Task statement:
Rewrite the data from the line containing "Click Emma AI avatar icon" through the line containing "Action: click(x=91, y=49)", putting "profile" in place of "avatar" and leaving everything else unchanged. Return only those lines.

··· Data lines

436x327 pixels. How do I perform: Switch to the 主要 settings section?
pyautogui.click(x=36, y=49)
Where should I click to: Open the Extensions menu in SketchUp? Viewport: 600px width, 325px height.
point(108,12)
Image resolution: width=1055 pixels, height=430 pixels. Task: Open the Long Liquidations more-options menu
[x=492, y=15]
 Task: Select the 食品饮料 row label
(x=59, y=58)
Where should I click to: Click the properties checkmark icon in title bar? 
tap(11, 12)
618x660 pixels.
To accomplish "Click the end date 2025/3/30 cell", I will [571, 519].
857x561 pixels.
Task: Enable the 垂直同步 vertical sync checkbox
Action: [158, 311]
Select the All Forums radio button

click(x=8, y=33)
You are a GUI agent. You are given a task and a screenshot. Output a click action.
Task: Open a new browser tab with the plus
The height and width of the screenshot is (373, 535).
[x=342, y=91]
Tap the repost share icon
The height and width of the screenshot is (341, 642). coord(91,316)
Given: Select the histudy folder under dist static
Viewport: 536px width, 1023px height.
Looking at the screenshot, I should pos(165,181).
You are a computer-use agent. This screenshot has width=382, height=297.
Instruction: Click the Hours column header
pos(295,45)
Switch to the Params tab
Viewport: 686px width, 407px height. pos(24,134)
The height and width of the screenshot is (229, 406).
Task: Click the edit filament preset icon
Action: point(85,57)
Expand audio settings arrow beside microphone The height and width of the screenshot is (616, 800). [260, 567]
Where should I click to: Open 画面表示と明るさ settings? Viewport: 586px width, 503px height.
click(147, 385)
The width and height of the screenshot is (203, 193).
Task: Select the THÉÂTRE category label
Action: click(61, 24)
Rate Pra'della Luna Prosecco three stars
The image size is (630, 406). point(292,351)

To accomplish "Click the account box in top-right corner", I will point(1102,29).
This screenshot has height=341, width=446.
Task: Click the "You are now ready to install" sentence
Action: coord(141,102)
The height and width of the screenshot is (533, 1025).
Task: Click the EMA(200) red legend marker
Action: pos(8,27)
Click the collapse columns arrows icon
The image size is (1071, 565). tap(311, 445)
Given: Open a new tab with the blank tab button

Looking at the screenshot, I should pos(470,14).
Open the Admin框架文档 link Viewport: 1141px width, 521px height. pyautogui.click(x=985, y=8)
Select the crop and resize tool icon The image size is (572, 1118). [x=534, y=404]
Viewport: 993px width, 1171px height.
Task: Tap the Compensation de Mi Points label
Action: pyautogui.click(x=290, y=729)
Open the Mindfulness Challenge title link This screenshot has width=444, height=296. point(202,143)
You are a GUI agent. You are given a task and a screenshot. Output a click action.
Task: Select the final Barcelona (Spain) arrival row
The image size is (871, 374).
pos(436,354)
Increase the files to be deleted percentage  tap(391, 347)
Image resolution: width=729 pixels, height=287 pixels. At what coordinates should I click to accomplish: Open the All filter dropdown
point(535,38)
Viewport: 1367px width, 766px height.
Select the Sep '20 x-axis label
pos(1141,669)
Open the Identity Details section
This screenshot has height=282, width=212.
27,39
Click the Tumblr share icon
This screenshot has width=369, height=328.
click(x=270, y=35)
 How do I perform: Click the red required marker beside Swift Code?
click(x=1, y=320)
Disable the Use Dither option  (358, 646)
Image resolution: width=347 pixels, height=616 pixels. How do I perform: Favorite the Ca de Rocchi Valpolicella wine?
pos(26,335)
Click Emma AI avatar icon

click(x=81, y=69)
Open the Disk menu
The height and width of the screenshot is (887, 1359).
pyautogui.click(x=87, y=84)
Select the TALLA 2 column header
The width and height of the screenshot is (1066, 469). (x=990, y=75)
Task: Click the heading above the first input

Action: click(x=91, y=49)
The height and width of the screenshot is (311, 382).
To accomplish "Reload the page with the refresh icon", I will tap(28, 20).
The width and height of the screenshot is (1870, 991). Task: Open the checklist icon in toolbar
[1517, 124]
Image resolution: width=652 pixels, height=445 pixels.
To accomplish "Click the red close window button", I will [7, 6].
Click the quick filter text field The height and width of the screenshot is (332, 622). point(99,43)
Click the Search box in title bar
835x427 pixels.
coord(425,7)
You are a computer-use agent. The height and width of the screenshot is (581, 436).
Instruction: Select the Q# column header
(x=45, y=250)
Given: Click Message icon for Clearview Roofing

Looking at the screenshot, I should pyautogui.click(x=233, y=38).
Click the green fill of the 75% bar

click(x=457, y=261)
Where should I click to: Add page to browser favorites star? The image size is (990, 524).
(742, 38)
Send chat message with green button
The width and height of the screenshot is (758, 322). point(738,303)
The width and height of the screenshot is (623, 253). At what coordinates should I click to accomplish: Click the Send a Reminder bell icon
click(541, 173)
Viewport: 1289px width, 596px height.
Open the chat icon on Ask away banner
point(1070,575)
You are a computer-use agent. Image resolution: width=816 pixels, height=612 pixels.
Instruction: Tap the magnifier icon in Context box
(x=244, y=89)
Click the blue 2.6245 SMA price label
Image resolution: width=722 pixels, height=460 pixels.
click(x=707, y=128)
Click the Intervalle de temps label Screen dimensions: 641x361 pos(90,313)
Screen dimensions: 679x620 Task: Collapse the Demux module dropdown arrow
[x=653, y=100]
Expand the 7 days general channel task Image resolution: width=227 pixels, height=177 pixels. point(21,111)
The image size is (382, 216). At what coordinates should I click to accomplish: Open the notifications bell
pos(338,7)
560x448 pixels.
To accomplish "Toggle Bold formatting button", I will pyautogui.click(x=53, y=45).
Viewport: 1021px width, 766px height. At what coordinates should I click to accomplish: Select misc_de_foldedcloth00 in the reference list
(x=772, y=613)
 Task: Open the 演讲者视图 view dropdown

······

Task solution:
Click Emma AI profile icon

click(x=81, y=69)
Open the Disk menu
The height and width of the screenshot is (887, 1359).
pyautogui.click(x=87, y=84)
Select the TALLA 2 column header
The width and height of the screenshot is (1066, 469). (x=990, y=75)
Task: Click the heading above the first input

Action: click(x=91, y=49)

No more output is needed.